AIM OF THE EXERCISE: Print the listing below a second time, exactly, and omit its images.

RECORDS SUPPLIED:

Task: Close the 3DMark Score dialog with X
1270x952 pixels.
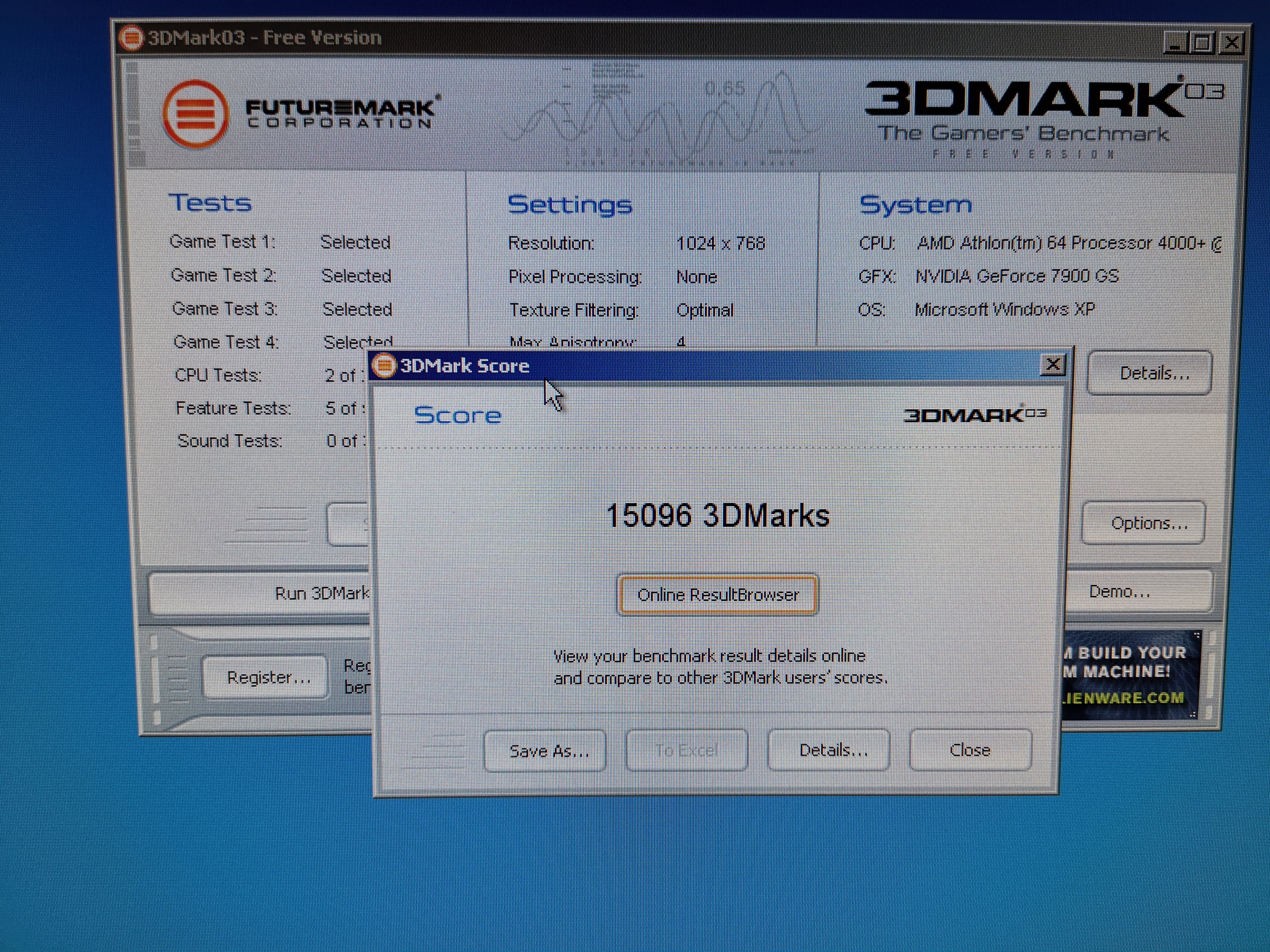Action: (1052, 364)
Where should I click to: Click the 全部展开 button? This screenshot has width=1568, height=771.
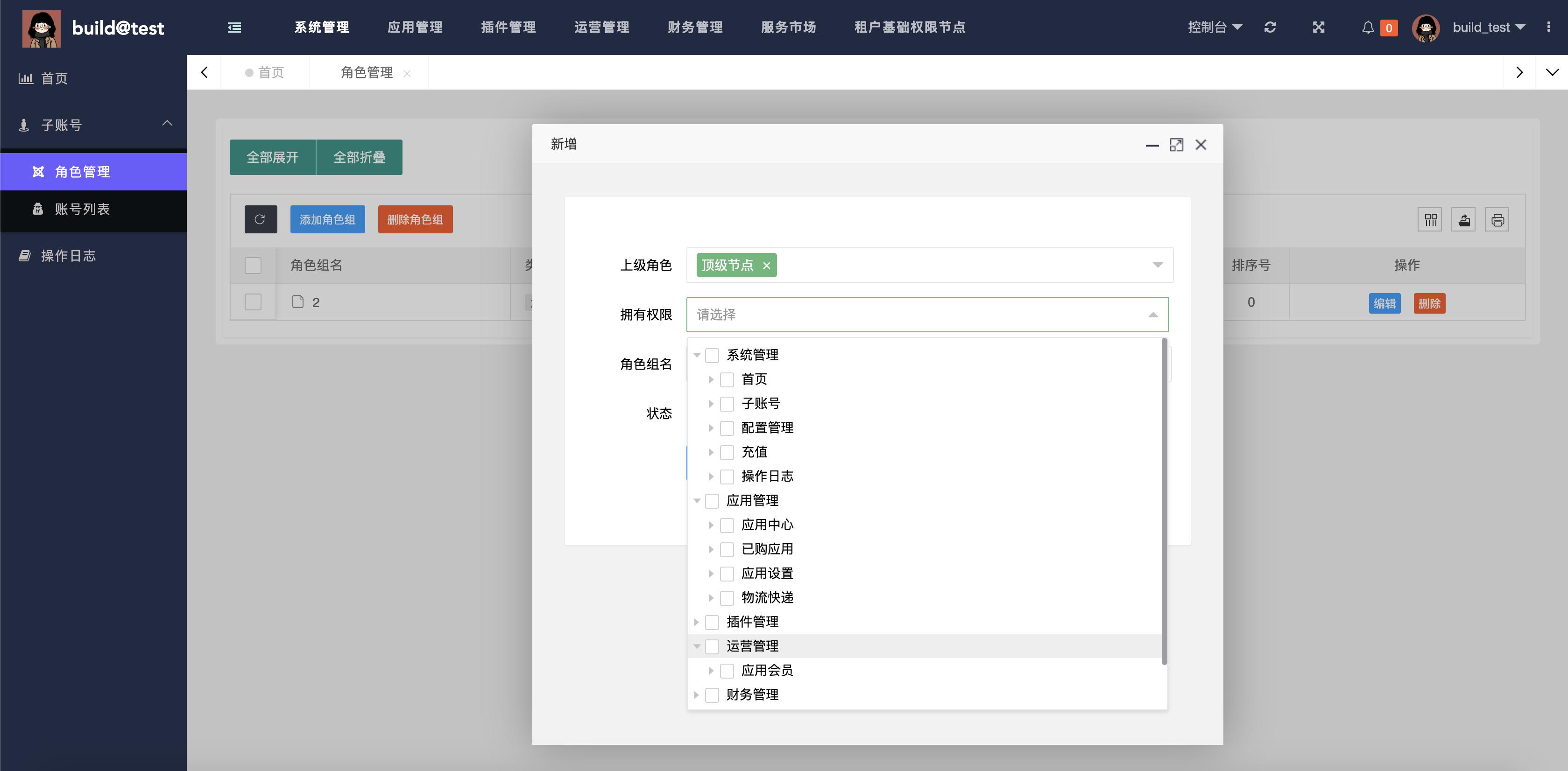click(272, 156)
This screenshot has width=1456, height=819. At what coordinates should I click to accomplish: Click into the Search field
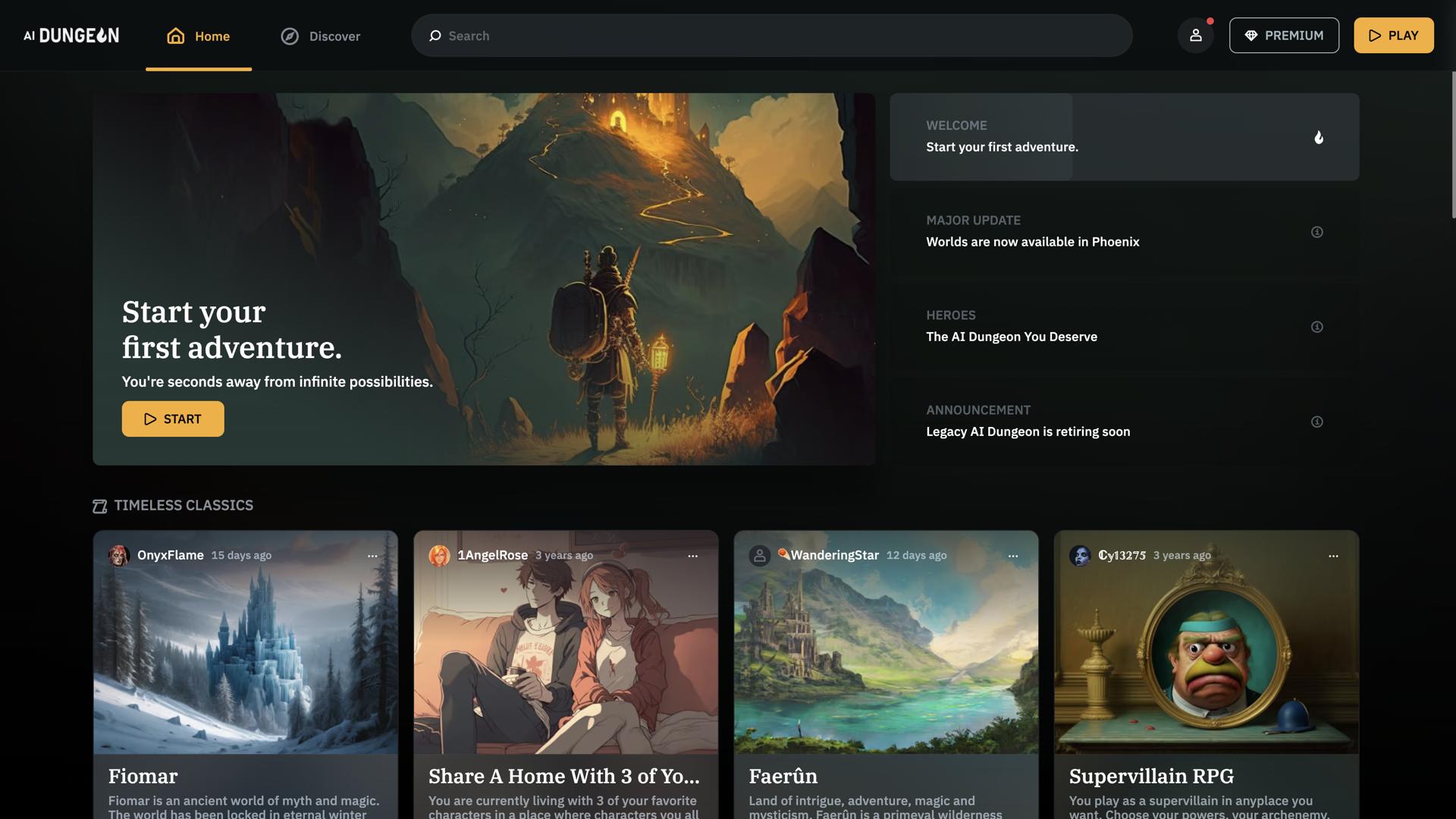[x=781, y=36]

FINISHED TASK:
Task: Close the 3DMark Score dialog with X
1270x952 pixels.
Action: (1052, 364)
Where should I click to: Click the 全部展开 button? This screenshot has width=1568, height=771.
click(272, 156)
This screenshot has width=1456, height=819. At what coordinates should I click to accomplish: Click into the Search field
[x=781, y=36]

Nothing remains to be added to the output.